• **WORK ORDER**:
Verbatim copy, pictures excluded: every line from the one with "Task: Open the" through the final line of the data below, and no other line.

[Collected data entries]
----------------------------------------

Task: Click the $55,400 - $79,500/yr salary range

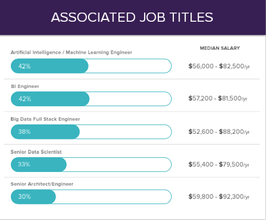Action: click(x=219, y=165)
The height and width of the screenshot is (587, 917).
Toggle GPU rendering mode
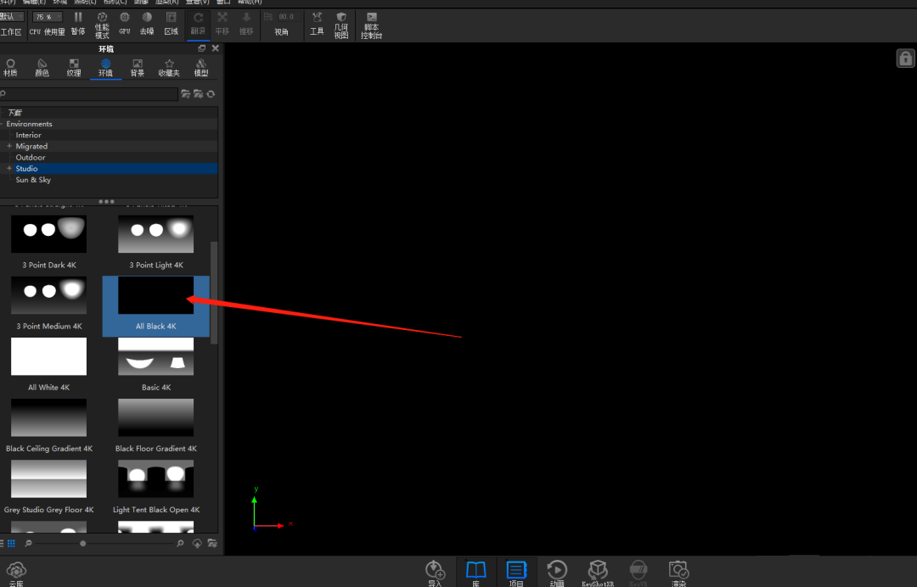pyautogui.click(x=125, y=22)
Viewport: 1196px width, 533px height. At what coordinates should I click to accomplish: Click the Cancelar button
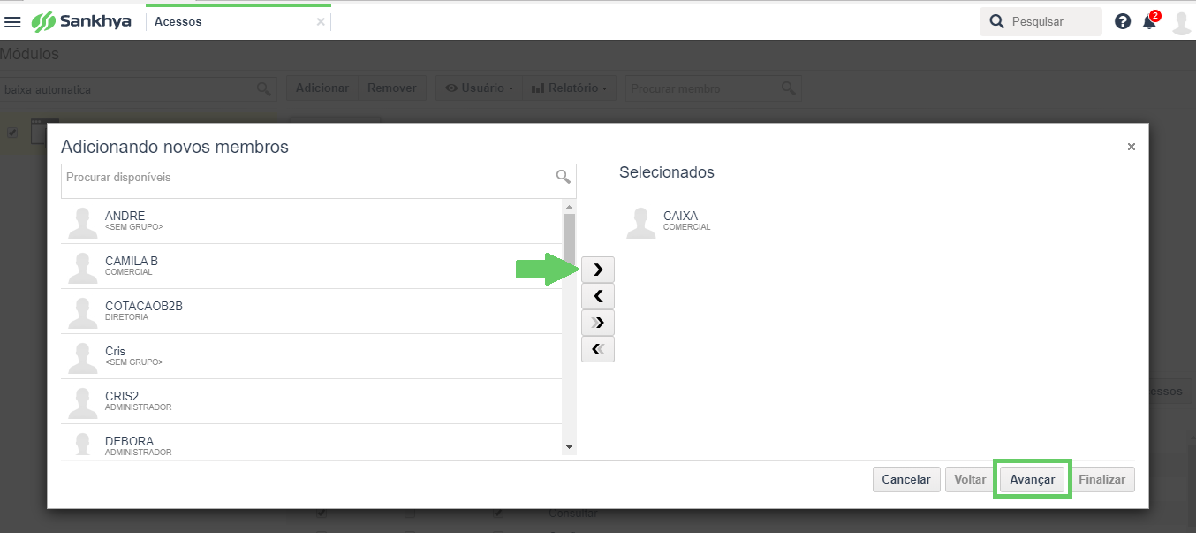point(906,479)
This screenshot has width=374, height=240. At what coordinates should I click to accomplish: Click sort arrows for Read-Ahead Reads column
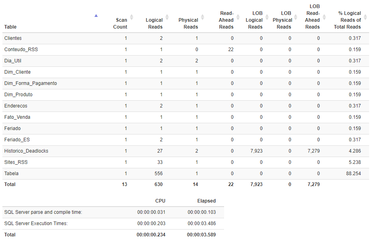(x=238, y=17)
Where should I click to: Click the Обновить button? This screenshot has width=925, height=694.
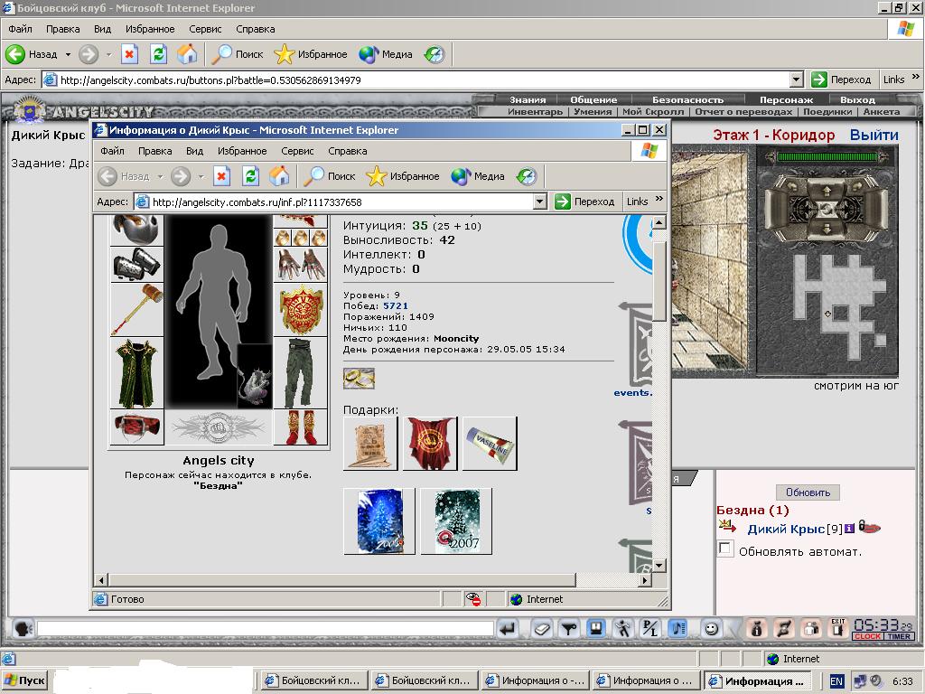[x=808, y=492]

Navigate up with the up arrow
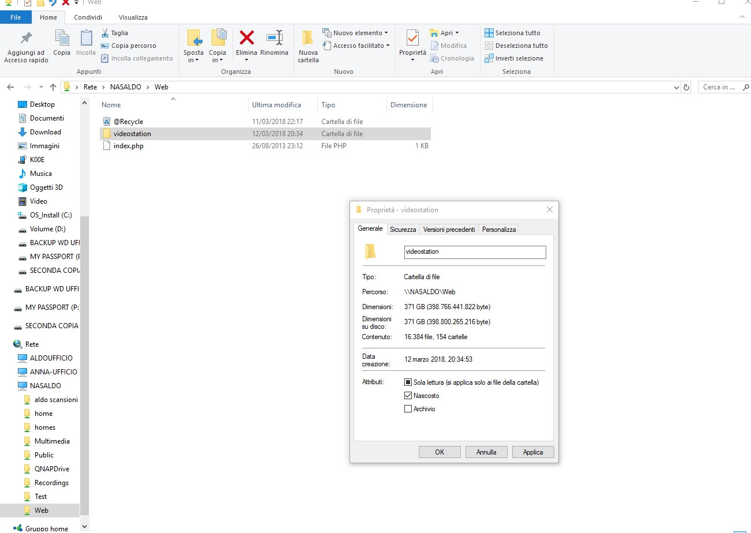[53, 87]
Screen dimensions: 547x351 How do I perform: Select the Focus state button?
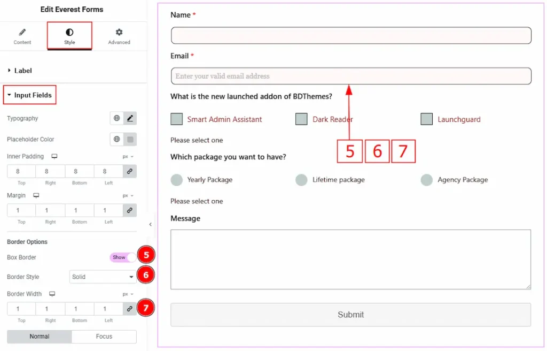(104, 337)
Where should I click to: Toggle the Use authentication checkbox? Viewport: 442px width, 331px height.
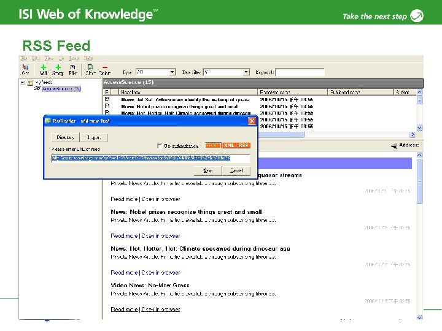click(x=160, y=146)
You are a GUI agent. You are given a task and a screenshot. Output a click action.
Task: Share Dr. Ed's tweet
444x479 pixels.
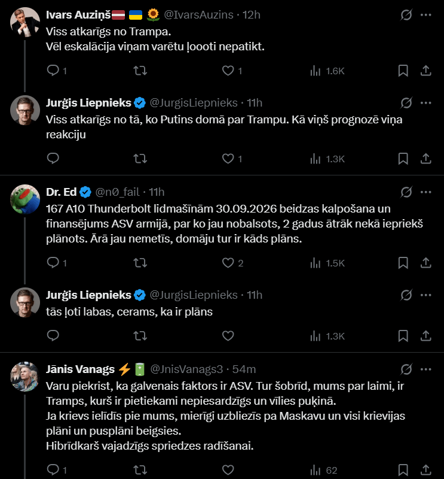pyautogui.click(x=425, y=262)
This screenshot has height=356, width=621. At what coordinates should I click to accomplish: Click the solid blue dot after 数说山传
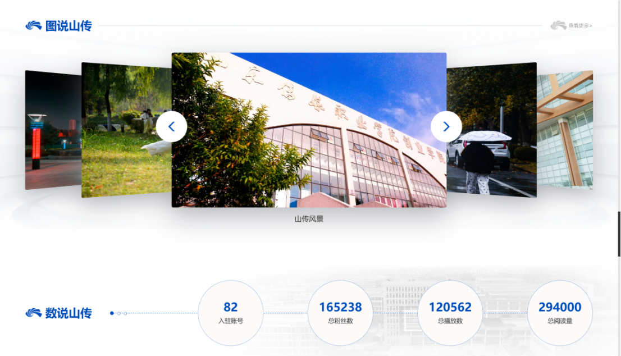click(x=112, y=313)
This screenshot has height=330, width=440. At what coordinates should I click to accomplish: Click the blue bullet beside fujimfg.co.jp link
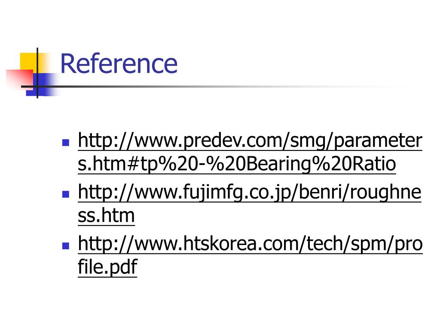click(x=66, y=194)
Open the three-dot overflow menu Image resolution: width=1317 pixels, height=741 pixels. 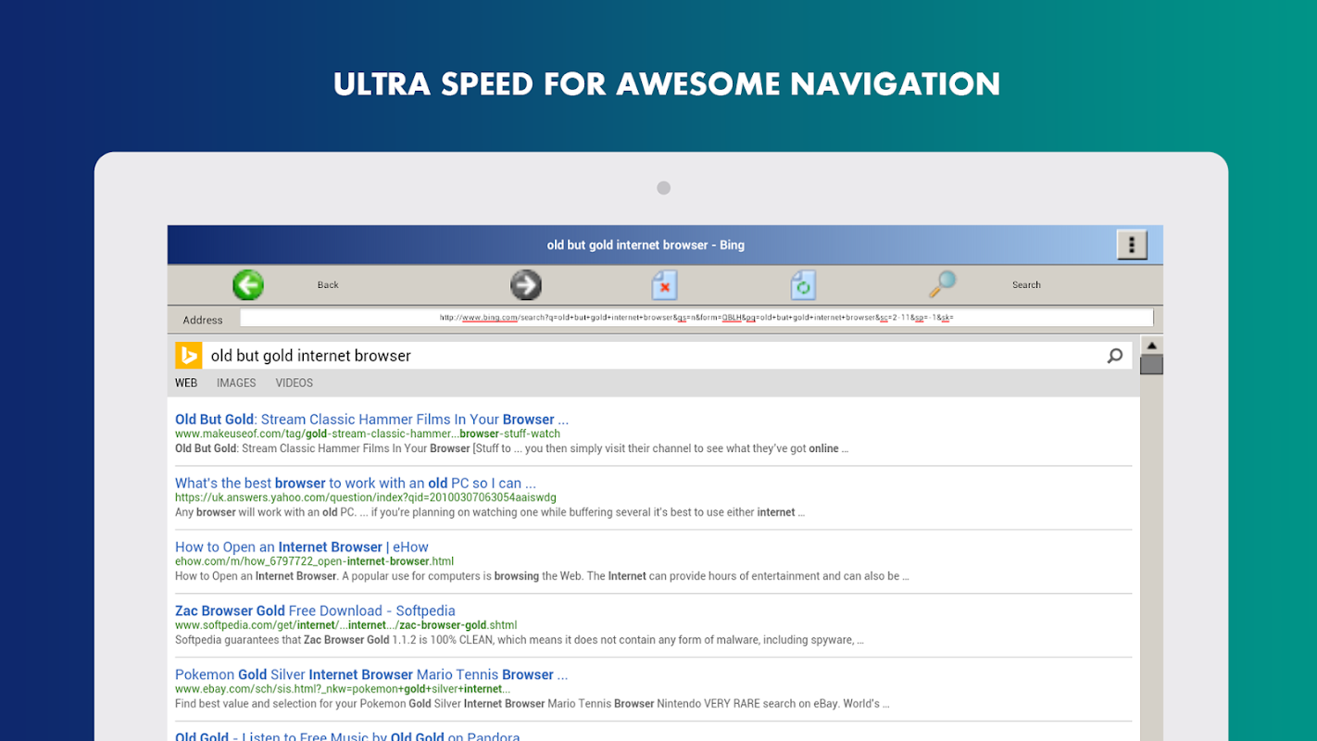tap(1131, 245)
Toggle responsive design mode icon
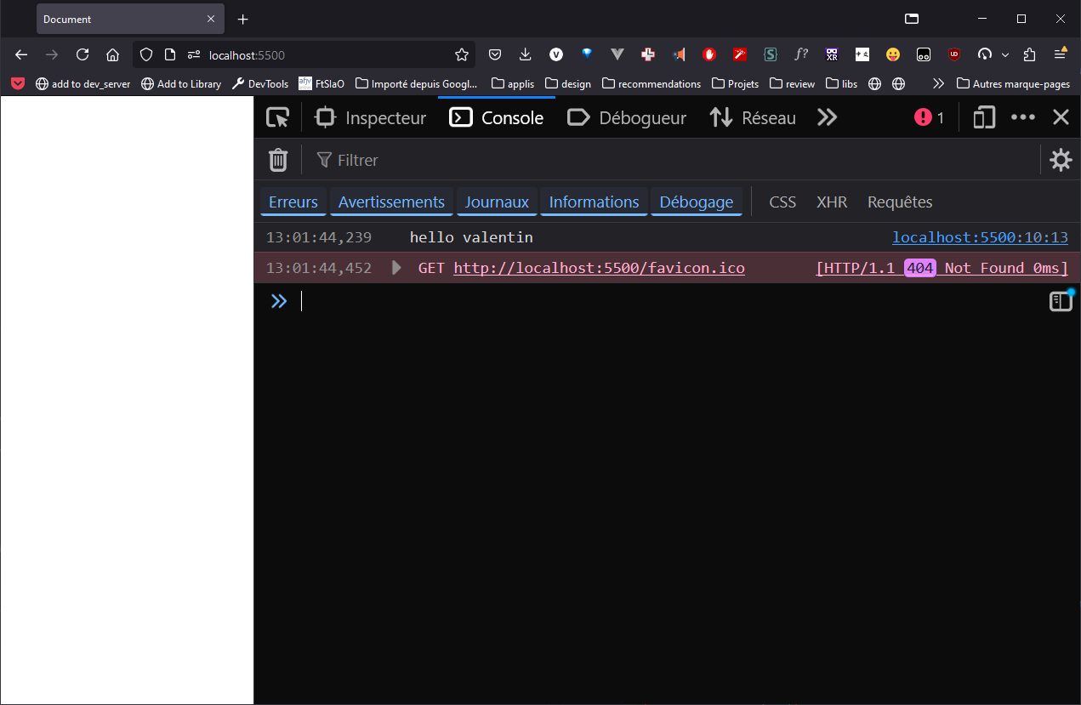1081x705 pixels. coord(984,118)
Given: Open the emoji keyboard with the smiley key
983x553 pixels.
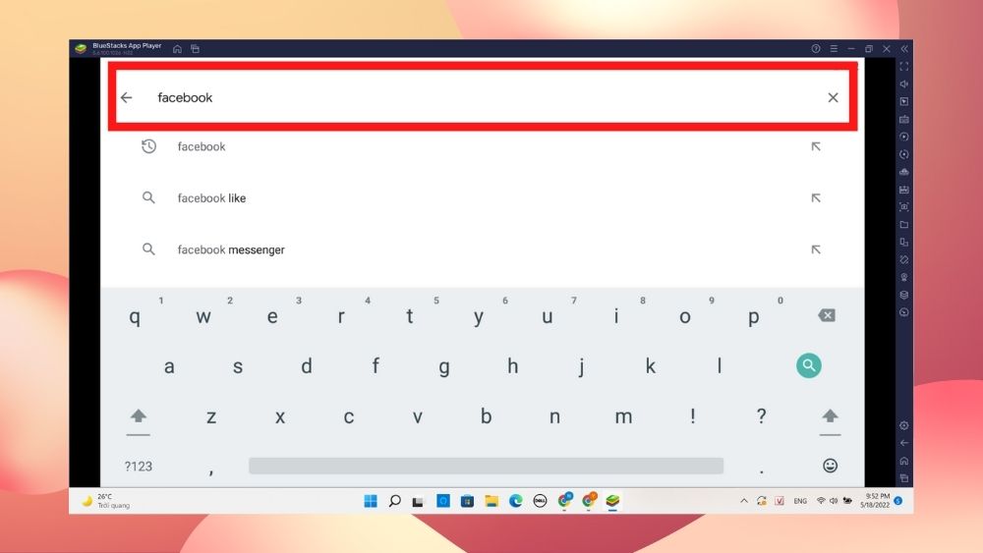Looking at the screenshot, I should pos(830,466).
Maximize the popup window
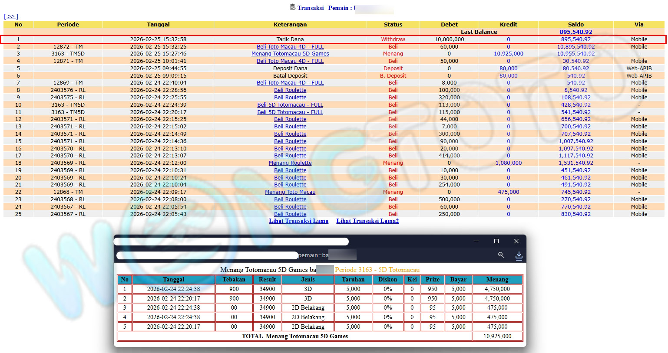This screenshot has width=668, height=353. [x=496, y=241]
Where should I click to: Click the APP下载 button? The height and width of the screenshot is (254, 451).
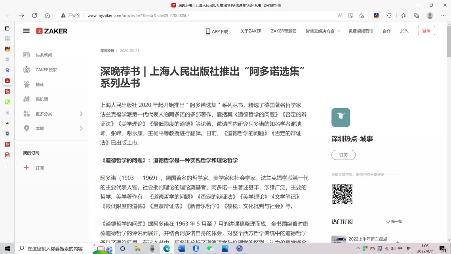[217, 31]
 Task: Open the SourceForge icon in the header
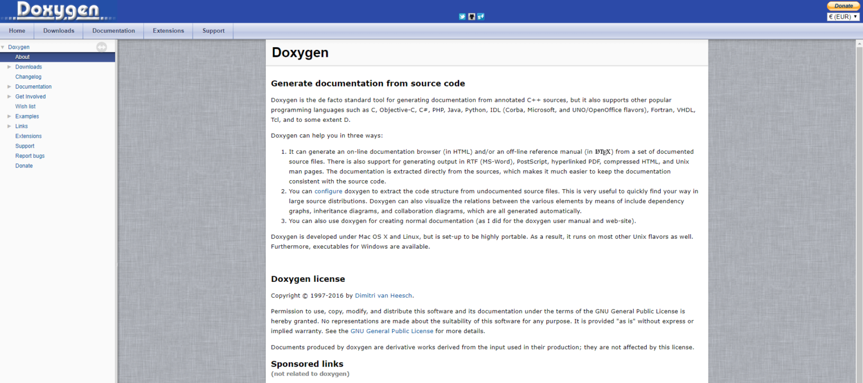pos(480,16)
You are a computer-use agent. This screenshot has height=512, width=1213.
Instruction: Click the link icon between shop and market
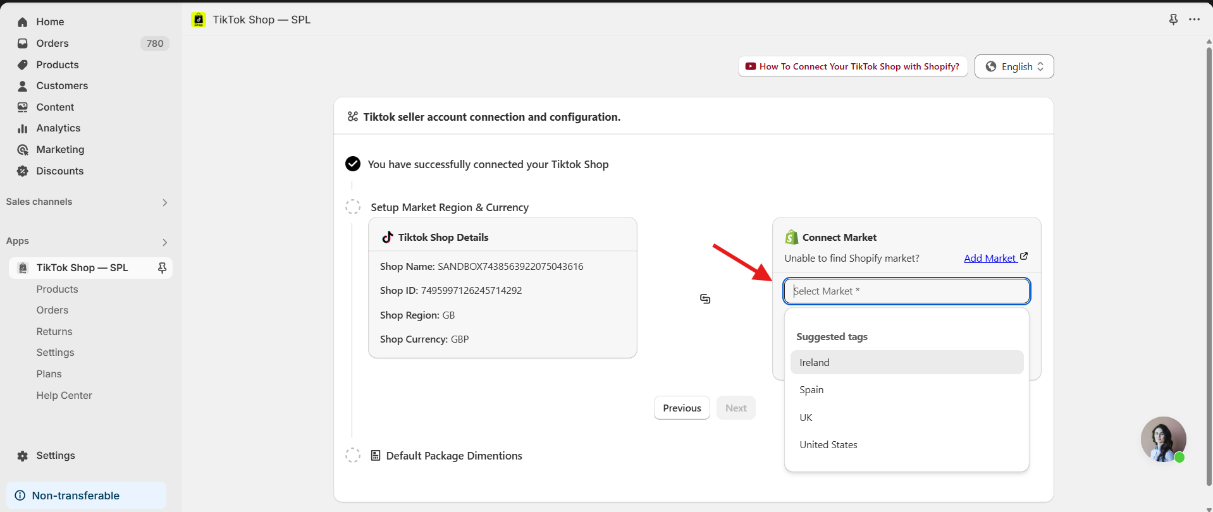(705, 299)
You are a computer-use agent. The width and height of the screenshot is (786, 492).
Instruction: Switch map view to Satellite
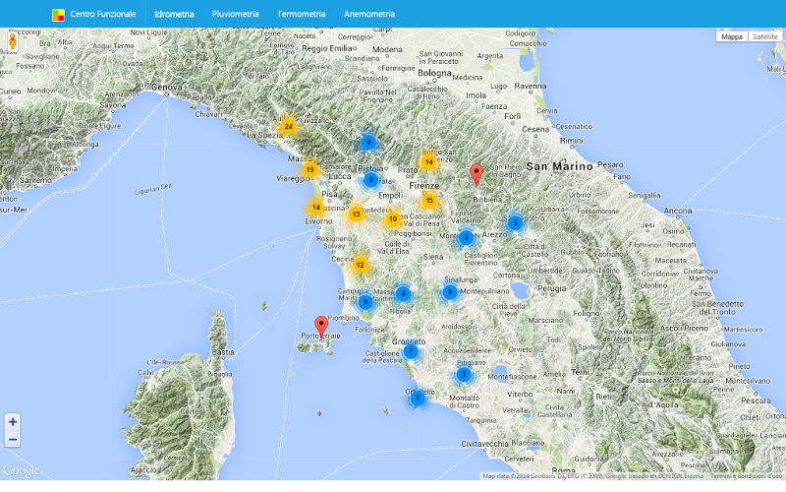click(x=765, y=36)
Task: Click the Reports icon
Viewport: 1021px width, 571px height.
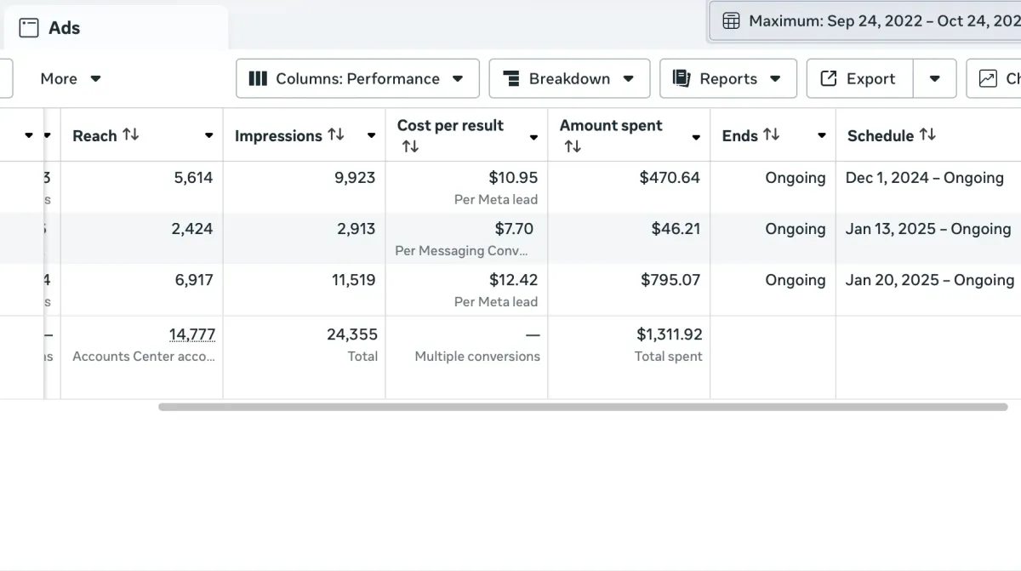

----------------------------------------

• **THE ANSWER**:
 Task: Open the SourceForge icon in the header
pos(480,16)
You are a computer-use agent. This screenshot has height=512, width=1213.
Instruction: Click the link icon between shop and market
(705, 299)
You are a computer-use agent. The width and height of the screenshot is (786, 492).
Instruction: Switch map view to Satellite
click(x=765, y=36)
Task: Click the Reports icon
Viewport: 1021px width, 571px height.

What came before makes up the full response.